Your objective: Give the total number of lines in the data below that include "account", and nothing else.

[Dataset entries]
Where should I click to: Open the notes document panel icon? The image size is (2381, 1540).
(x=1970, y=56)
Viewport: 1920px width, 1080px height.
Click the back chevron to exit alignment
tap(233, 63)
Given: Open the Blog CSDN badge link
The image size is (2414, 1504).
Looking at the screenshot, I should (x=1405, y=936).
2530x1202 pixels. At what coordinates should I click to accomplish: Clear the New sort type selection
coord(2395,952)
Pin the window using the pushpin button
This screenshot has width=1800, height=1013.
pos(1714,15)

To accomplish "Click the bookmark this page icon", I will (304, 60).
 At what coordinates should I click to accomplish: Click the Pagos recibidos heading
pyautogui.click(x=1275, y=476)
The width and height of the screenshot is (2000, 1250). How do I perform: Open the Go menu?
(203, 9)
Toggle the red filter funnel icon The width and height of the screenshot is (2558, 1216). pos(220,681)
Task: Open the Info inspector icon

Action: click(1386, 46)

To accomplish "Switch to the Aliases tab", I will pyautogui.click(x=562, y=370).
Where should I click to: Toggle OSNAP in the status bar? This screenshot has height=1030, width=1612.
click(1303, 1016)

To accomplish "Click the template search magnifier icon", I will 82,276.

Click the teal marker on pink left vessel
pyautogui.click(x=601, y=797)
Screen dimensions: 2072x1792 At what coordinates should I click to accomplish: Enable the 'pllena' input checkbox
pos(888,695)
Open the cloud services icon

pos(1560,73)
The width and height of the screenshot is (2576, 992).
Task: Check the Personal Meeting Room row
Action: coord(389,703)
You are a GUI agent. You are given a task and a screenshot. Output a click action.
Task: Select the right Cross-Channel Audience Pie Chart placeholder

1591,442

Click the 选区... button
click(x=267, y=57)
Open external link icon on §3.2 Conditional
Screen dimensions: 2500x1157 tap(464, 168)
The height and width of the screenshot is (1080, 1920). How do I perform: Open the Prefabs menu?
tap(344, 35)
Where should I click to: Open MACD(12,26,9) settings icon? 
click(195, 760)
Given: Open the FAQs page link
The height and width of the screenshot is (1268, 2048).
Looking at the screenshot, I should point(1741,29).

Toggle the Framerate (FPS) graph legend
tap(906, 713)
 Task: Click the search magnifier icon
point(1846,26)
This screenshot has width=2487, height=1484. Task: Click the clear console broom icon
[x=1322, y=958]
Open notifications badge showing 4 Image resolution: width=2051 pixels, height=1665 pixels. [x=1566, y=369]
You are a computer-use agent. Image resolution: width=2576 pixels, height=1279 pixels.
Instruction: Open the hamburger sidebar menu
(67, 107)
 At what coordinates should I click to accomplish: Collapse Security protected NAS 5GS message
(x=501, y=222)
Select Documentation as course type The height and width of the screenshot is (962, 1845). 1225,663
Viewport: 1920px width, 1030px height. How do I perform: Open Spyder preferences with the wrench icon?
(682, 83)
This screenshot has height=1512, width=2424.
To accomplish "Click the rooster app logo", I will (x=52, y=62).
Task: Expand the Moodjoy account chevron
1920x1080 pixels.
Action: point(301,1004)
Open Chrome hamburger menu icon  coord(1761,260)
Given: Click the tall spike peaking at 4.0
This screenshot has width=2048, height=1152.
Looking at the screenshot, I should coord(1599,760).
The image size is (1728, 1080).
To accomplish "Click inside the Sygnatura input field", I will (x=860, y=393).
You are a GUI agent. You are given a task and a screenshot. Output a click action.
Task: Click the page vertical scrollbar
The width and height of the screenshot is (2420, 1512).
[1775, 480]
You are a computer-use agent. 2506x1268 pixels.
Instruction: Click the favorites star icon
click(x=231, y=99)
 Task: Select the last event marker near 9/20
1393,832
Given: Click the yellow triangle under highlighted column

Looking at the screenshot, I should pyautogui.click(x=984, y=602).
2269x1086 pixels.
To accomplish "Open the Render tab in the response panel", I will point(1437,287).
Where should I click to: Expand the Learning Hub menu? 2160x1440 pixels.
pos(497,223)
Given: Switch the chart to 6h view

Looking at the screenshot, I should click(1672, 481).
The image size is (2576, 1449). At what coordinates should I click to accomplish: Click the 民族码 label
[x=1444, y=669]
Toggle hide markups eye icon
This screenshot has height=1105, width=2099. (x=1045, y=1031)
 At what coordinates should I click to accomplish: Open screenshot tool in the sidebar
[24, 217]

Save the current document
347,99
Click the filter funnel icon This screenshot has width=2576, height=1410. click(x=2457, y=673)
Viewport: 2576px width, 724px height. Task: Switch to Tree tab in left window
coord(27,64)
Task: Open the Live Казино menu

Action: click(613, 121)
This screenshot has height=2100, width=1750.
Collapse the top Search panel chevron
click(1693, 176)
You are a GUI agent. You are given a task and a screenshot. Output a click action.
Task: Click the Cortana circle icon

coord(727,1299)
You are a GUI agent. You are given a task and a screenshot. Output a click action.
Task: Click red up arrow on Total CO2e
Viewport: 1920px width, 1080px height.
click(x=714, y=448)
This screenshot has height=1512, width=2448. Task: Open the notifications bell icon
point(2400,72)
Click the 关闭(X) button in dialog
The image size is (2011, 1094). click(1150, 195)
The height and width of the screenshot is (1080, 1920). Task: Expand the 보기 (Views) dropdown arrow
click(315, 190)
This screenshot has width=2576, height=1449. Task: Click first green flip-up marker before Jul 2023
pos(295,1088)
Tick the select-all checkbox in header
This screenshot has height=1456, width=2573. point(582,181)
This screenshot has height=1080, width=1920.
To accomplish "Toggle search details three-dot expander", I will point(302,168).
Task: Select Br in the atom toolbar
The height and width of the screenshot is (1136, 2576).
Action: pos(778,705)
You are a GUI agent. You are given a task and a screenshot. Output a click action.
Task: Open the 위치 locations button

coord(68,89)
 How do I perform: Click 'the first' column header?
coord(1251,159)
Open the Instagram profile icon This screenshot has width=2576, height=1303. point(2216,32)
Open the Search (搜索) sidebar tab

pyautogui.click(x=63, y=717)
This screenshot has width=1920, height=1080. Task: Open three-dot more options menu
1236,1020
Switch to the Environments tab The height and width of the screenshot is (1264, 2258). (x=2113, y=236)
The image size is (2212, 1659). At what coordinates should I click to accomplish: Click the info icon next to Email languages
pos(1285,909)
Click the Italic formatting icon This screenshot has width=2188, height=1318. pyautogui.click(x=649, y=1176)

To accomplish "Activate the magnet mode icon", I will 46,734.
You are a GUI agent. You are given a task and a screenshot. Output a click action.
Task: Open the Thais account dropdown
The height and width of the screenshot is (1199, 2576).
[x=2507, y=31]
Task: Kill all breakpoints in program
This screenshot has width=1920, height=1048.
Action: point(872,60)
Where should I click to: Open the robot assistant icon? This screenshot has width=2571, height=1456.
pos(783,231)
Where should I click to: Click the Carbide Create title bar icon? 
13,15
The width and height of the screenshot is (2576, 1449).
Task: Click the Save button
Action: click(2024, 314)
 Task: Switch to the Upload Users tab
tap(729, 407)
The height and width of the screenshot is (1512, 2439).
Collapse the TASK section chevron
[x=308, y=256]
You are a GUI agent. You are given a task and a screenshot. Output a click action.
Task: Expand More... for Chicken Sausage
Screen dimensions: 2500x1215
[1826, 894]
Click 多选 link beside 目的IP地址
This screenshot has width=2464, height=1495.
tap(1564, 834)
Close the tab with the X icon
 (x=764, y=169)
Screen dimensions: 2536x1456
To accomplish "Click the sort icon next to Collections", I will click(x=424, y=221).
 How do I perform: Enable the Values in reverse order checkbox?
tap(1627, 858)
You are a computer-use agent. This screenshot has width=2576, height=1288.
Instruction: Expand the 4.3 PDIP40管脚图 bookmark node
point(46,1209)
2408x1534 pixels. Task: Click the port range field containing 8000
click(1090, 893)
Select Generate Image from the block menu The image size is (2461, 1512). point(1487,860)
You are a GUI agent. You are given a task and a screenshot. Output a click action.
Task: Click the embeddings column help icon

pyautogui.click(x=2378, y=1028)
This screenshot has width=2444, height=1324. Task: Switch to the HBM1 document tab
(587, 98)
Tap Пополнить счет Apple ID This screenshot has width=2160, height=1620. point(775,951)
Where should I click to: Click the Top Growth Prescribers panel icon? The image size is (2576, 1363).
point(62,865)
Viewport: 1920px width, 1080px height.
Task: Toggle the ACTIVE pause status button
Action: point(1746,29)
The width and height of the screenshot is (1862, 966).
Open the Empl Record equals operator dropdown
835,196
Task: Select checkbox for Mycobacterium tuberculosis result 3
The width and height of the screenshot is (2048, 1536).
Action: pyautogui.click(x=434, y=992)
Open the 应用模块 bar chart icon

Output of the exercise: 2